┌─ Enregistrements du jeu

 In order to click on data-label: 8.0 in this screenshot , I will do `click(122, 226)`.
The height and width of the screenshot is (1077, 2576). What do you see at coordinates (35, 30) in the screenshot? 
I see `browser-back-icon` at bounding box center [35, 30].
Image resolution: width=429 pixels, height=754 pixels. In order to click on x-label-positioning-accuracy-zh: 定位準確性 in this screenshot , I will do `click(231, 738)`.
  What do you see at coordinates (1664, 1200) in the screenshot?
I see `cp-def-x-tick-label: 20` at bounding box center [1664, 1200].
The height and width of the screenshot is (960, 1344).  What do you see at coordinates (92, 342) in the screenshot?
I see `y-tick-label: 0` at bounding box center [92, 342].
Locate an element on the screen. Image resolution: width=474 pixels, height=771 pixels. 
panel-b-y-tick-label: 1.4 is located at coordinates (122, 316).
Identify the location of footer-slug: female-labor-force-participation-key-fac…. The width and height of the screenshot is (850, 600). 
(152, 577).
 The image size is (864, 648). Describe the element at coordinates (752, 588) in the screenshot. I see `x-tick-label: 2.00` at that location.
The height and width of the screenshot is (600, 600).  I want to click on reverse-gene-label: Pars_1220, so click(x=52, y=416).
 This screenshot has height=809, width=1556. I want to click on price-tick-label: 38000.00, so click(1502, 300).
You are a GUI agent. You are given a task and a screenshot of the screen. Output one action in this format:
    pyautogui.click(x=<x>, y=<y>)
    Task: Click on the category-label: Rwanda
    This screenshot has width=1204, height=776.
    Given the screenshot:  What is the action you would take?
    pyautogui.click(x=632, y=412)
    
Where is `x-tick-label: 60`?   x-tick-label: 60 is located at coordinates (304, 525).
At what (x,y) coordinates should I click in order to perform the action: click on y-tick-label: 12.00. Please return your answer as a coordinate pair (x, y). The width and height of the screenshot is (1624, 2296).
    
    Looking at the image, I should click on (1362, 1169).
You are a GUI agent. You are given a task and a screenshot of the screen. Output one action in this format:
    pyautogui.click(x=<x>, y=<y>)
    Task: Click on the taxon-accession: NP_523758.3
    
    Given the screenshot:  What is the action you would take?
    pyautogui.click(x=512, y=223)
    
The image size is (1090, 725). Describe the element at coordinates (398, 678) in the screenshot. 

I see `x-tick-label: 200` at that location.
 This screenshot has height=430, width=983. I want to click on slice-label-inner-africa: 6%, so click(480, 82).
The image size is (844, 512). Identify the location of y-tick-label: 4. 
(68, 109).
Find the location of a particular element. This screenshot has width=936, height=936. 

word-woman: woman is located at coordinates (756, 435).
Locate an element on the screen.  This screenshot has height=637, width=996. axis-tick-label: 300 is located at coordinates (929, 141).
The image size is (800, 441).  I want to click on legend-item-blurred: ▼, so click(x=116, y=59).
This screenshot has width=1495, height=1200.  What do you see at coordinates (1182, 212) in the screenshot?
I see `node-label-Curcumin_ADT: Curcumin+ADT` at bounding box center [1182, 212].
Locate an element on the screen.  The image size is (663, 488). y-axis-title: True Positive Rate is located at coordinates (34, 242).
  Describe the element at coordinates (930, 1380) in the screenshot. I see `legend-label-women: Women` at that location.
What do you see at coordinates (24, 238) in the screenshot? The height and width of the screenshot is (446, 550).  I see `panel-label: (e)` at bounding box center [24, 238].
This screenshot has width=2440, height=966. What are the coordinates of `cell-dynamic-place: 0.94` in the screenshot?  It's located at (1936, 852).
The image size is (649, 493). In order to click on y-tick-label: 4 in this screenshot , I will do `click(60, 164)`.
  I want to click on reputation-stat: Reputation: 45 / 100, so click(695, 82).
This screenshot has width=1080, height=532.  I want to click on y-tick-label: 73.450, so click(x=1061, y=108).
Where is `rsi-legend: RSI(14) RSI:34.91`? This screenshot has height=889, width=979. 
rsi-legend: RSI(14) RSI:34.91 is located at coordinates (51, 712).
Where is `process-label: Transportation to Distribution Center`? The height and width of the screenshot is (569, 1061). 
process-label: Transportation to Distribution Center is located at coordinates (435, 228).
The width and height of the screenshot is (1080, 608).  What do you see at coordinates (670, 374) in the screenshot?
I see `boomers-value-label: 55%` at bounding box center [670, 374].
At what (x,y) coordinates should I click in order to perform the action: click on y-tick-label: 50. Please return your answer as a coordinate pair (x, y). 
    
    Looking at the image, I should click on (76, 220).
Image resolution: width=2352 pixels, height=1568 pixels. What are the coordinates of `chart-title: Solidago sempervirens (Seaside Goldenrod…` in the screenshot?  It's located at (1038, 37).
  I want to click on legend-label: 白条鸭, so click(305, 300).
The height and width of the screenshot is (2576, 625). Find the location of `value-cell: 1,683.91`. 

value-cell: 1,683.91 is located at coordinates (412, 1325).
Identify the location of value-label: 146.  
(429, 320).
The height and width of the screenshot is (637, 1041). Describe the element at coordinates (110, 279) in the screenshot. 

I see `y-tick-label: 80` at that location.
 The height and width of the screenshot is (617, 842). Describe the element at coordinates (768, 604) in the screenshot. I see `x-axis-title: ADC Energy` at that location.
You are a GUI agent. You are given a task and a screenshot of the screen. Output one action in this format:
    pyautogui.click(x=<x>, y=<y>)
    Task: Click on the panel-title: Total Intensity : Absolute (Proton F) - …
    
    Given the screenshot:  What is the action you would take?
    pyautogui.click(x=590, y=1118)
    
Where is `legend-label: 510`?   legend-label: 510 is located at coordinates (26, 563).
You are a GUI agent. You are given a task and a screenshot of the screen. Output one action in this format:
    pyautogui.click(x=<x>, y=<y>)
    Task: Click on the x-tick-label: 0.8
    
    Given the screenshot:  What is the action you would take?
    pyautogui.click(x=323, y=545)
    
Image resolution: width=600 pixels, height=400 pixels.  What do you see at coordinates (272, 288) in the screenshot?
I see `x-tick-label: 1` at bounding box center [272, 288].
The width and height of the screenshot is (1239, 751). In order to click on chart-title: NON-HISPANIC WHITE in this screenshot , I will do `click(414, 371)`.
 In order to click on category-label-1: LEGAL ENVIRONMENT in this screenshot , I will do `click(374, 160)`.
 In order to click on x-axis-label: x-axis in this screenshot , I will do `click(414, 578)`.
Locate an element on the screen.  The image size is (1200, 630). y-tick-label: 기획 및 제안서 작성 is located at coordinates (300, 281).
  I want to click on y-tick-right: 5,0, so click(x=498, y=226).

└─

● **Consigne de l'exercice**: Pouvez-vous recopier les lignes allant de la ligne contenant « is (850, 600). » jusqu'à la ligne contenant « Looking at the image, I should click on (1362, 1169). », en renommant « GUI agent » en « UI agent » et sans rien modifier d'autre ?

● **Zone de réponse**:
Identify the location of footer-slug: female-labor-force-participation-key-fac…. The width and height of the screenshot is (850, 600). 
(152, 577).
 The image size is (864, 648). Describe the element at coordinates (752, 588) in the screenshot. I see `x-tick-label: 2.00` at that location.
The height and width of the screenshot is (600, 600).  I want to click on reverse-gene-label: Pars_1220, so click(x=52, y=416).
 This screenshot has height=809, width=1556. I want to click on price-tick-label: 38000.00, so click(1502, 300).
You are a UI agent. You are given a task and a screenshot of the screen. Output one action in this format:
    pyautogui.click(x=<x>, y=<y>)
    Task: Click on the category-label: Rwanda
    This screenshot has width=1204, height=776.
    Given the screenshot:  What is the action you would take?
    pyautogui.click(x=632, y=412)
    
Where is `x-tick-label: 60`?   x-tick-label: 60 is located at coordinates (304, 525).
At what (x,y) coordinates should I click in order to perform the action: click on y-tick-label: 12.00. Please return your answer as a coordinate pair (x, y). The width and height of the screenshot is (1624, 2296).
    
    Looking at the image, I should click on (1362, 1169).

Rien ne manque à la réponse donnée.